I will turn to the final matter that concerns the opposition, which is cost orders in relation to false allegations of abuse and violence. The bill repeals section 117AB, which provides for mandatory cost orders, albeit that some such orders might cover only a portion of the costs. These orders are made when a party knowingly makes a false allegation or statement in the proceedings. The explanatory memorandum cites the Australian Institute of Family Studies evaluation and the Family Law Council report as finding that the section operates as a disincentive for disclosing family violence. Again, this is misleading. The Chisholm report alludes to practitioner concern as the basis for its recommendation for repeal, but neither of the major studies cited make any substantive finding. The Family Law Council report in fact recommends that the provision be clarified with an explanatory note or public education campaign.

It should be noted that the test within section 117AB is a stringent one. A mandatory costs order could not arise from evidence that was not preferred in the circumstances or even from evidence given recklessly or without belief. It applies only to knowingly false evidence. If a court was prepared to make such a finding, there is no reason why a costs order should not follow. Individual members of the judiciary have confirmed that such false accusations are by no means unknown and that sanctions should apply in such cases.

The policy objectives of the 2006 reforms were to help build strong, healthy relationships and prevent separation, to encourage greater involvement of both parents in their children's lives after separation, to protect children from violence and abuse, to help separated parents agree on what is best for their children rather than litigating through the provision of useful information and advice and effective dispute resolution services, and to establish a highly visible entry point that operates as a doorway to other services and helps families to access those other services.

As the Australian Institute of Family Studies evaluation confirmed, the legislative changes introduced as part of the reforms placed greater emphasis on the need to protect children from harm and from exposure to family violence and child abuse. This meant that the identification of and response to family violence became more systemic under the reforms. The Ruddock reforms have been the subject of criticism. However, all the indications are that the reforms have been largely successful. Many of the criticisms have arisen from misinterpretations, whether wilful or otherwise. Sensibly, the government has withdrawn from its more radical proposals and at this stage will leave the core shared parenting provisions largely intact. However, it is disturbing that it has accepted the criticisms of the friendly parent and cost order provisions at face value and has misleadingly cited positive or neutral findings on those provisions in support of its proposed amendments.

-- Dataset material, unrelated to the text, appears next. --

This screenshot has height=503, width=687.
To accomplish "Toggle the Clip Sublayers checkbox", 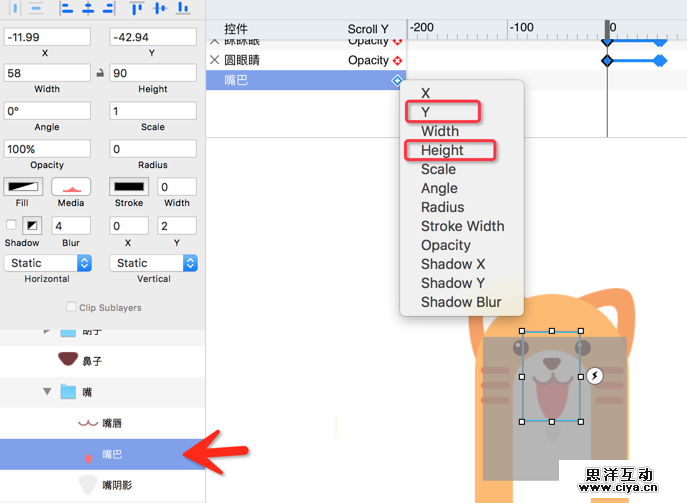I will point(71,307).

The coalition will always support any sensible proposals to reduce the exposure of children to abuse and family violence. Our record indicates that and it takes these issues very seriously. Some of the amendments proposed by this bill are worthy of support. However, as I have said, it must be recognised that proceedings in the family jurisdiction are some of the most bitterly contested and intractable found in any litigation. Judges and practitioners are well aware that child related proceedings may be brought for any number of collateral purposes—which of course is in itself a form of child abuse—and that mechanisms must exist to deal with this. For these reasons, I will be moving the amendments that have already been circulated in the chamber.